Par exemple, lorsque le Conseil constitutionnel est amené à contrôler le délai de report fiscal des donations antérieures28, il commence son raisonnement par l’énoncé d’une réserve d’interprétation avant d’analyser l’éventuelle atteinte aux effets qui pouvaient être légitimement attendus de ces situations. En l’espèce, il conclut que l’atteinte n’est pas caractérisée, tout en précisant que « le législateur pouvait, sans être tenu d’édicter des mesures transitoires, modifier le délai à compter duquel il n’est plus tenu compte des donations antérieures pour déterminer l’imposition des donations ou successions à venir29 ». A contrario, laisse suggérer le Conseil constitutionnel, dans le cas où la loi conduirait à ce qu’il soit porté atteinte aux attentes légitimes, le Parlement devrait adopter des mesures transitoires substantielles pour prévenir la perturbation engendrée par le changement normatif. La voie est ainsi ouverte pour que la pérennité conduise à imposer des obligations positives au législateur par le biais d’un régime temporel intermédiaire, qui n’est ni celui de la loi ancienne ni celui de la loi future, et qui a vocation à pacifier la transition d’une loi vers une autre.
Surtout, dans une décision qui date exactement de la même époque, le Conseil constitutionnel a sanctionné le législateur pour n’avoir pas adopté de mesures transitoires30. Pour parvenir à cette conclusion, le Conseil dégage au préalable deux objectifs à valeur constitutionnelle, celui de bonne administration de la justice et celui de lutte contre la fraude fiscale.
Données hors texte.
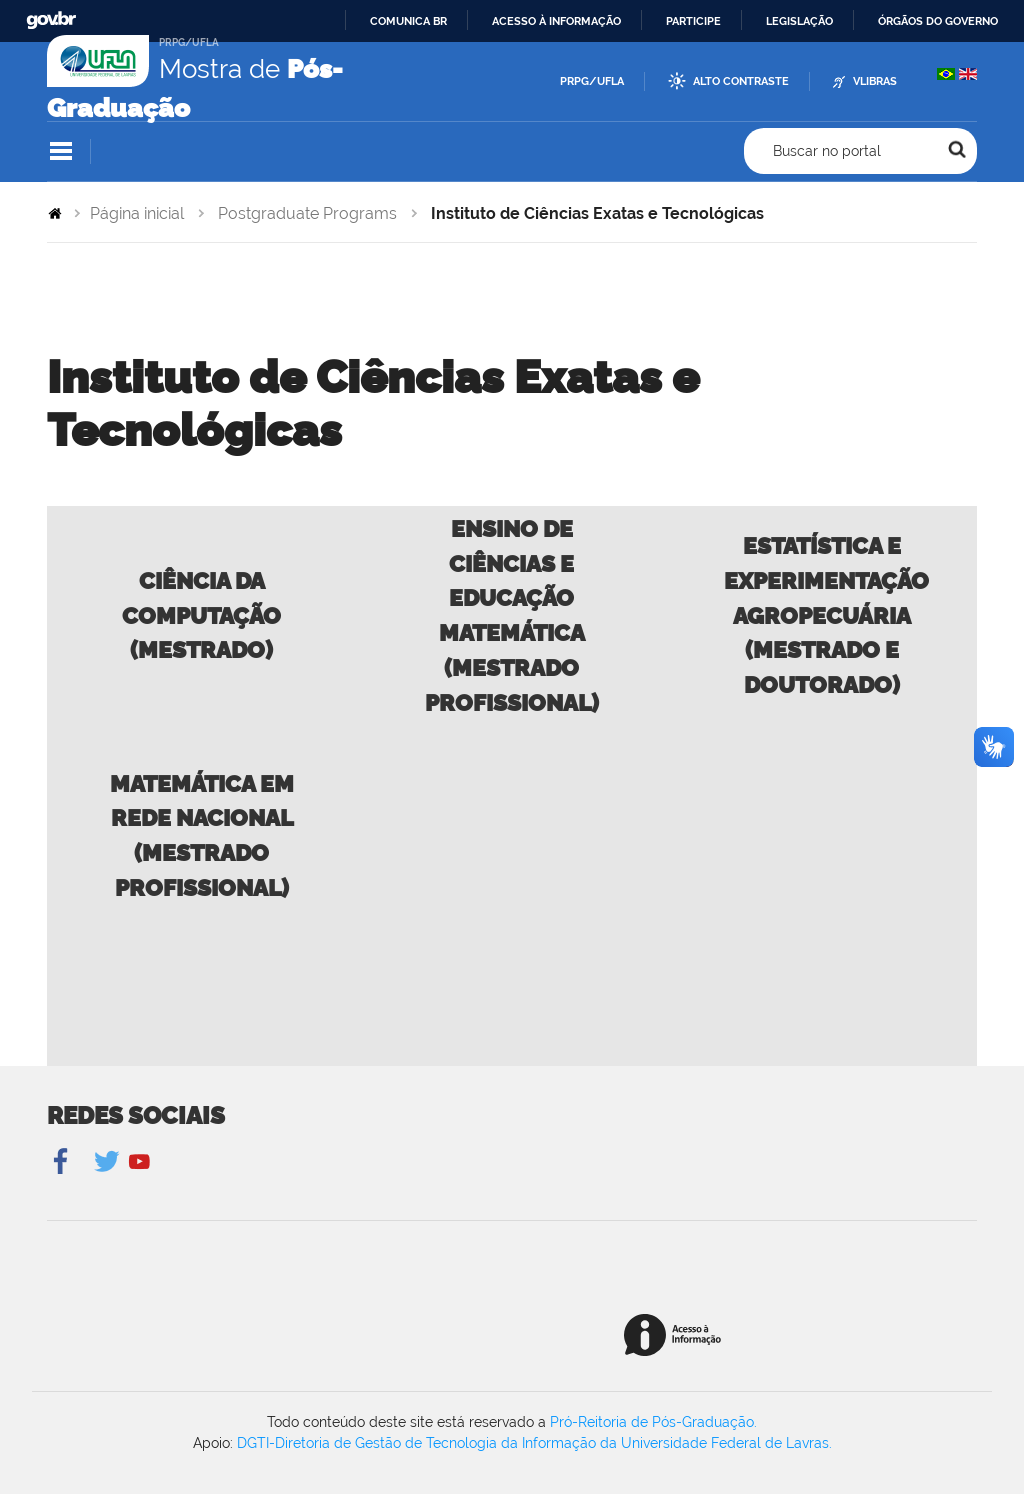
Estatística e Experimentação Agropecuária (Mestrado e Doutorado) (826, 615)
Or, la lutte contre la fraude fiscale constitue un motif d’intérêt général que le Conseil n’hésite pas à qualifier de « suffisant31 », propre à justifier une différence de traitement32. La Haute Instance franchit alors le pas : la lutte contre la fraude fiscale peut imposer au législateur de traiter différemment certaines situations, par le biais de certaines mesures temporelles. En révélant la raison d’être de la disposition législative au cœur de ce qui constitue le versant matériel du droit fiscal constitutionnel, le Conseil constitutionnel en déduit les conséquences temporelles.
Le Conseil constitutionnel admet donc que la pérennité soit imposée au législateur et conduise, en conséquence, à la sanction de dispositions législatives, si la temporalité de ces dernières n’est pas en adéquation avec l’objet et le but de la loi. Pour l’instant, cette rigueur ne concerne que la matière fiscale. En outre, tout n’y revêt pas la même importance : encore faut-il que la norme matérielle qui est en jeu soit elle-même d’ordre constitutionnel, comme cela est le cas de l’objectif de lutte contre la fraude fiscale. Or les normes constitutionnelles fiscales sont, en parallèle, développées par le Conseil constitutionnel : standard rigoureux, la pérennité pourrait voir son domaine d’application élargi dans le futur.
Le droit fiscal constitue un véritable laboratoire de la politique jurisprudentielle du Conseil constitutionnel face au temps juridique. La Haute Instance s’est montrée particulièrement créative pour encadrer le temps de la loi fiscale, en prenant tout à la fois en compte – et parfois dans la même décision et pour les mêmes dispositions – la prévisibilité et la pérennité de celle-ci. Pour autant, aujourd’hui, les deux standards n’ont pas la même force. La prévisibilité demeure un objectif législatif souvent souhaitable, parfois valorisé, mais non contraignant. La prévisibilité de la loi fiscale est donc moins recherchée que la prévisibilité de la matière pénale, mais nettement plus attendue que pour l’ensemble des autres branches du droit sur lesquelles le Conseil constitutionnel est amené à se prononcer. À l’inverse, la pérennité est devenue une véritable exigence, à tout le moins en matière fiscale : il n’y a finalement que pour les contrats que la Haute Instance se montre parfois aussi rigoureuse. Dans les deux cas cependant, il existe bien une originalité des rapports entre le droit fiscal et le droit transitoire devant le Conseil constitutionnel, la matière fiscale devenant le catalyseur et le révélateur de principes temporels protecteurs.